What this task involves
Whichever lines include the word "will", copy them as they appear in the data.

═══ Material provided ═══

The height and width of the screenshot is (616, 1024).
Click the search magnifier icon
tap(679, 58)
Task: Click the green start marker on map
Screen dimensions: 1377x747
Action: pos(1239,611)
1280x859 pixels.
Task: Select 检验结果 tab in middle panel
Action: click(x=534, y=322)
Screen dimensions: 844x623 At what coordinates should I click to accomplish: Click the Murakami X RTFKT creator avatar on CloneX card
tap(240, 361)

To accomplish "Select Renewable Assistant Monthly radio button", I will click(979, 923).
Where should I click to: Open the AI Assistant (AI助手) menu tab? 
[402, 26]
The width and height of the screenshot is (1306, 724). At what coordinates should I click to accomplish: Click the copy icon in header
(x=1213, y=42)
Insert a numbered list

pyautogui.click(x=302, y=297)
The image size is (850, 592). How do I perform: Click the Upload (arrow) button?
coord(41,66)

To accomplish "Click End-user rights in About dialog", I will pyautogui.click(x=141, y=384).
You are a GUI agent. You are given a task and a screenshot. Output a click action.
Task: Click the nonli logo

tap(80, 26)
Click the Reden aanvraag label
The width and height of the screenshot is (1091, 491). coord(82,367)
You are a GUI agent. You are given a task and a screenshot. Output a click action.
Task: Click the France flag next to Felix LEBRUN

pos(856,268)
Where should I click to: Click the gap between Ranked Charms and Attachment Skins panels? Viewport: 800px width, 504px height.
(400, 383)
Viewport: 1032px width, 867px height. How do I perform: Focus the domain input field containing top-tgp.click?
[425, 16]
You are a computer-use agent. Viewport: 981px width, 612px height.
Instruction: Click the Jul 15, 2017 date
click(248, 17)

═══

Written answer
To accomplish "Select Renewable Assistant Monthly radio button", I will click(979, 923).
To accomplish "Click End-user rights in About dialog", I will pyautogui.click(x=141, y=384).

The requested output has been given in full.